Reply only with how many lines of the listing below hold the word "each".

*** Opening Data in this exercise ***

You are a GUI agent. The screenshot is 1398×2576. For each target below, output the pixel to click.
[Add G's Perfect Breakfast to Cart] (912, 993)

*** Closing Data in this exercise ***
*** Opening Data in this exercise ***

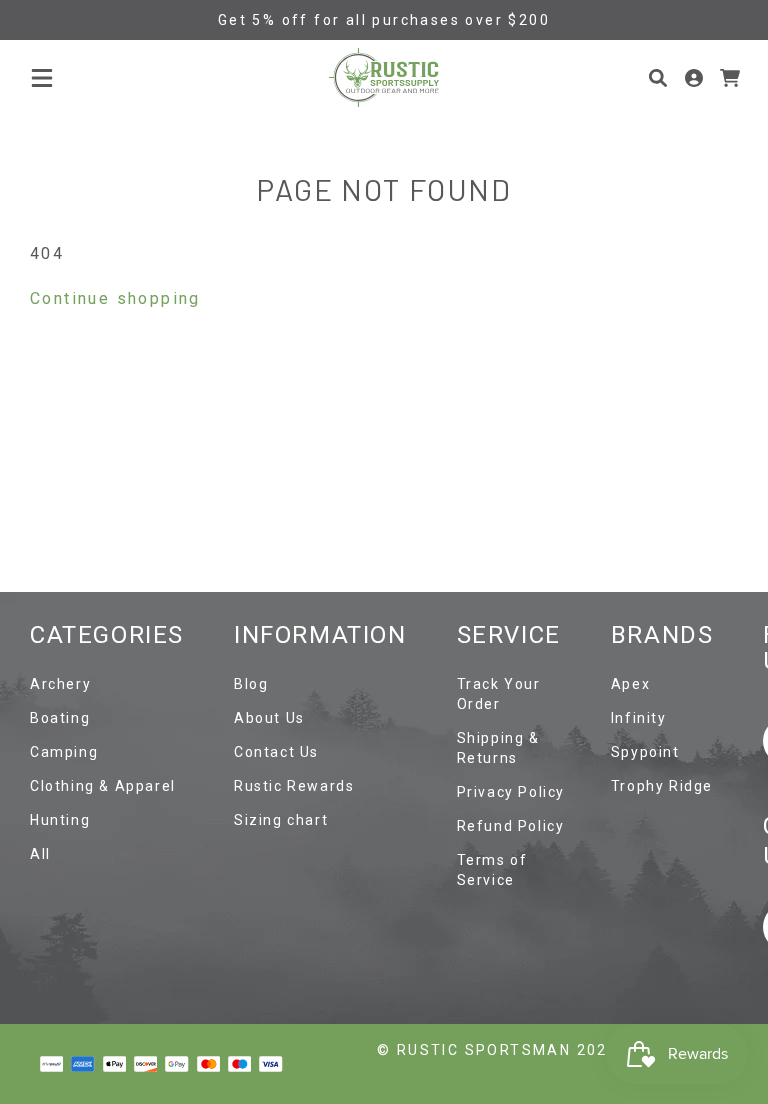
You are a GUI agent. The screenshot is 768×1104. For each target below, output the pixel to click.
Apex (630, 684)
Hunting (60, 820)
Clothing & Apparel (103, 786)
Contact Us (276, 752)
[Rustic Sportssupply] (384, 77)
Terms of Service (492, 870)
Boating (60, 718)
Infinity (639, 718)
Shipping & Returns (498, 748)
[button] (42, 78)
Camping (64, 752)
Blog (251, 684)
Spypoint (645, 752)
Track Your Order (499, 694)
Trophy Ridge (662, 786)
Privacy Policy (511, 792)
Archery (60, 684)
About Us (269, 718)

*** Closing Data in this exercise ***

-- Output --
2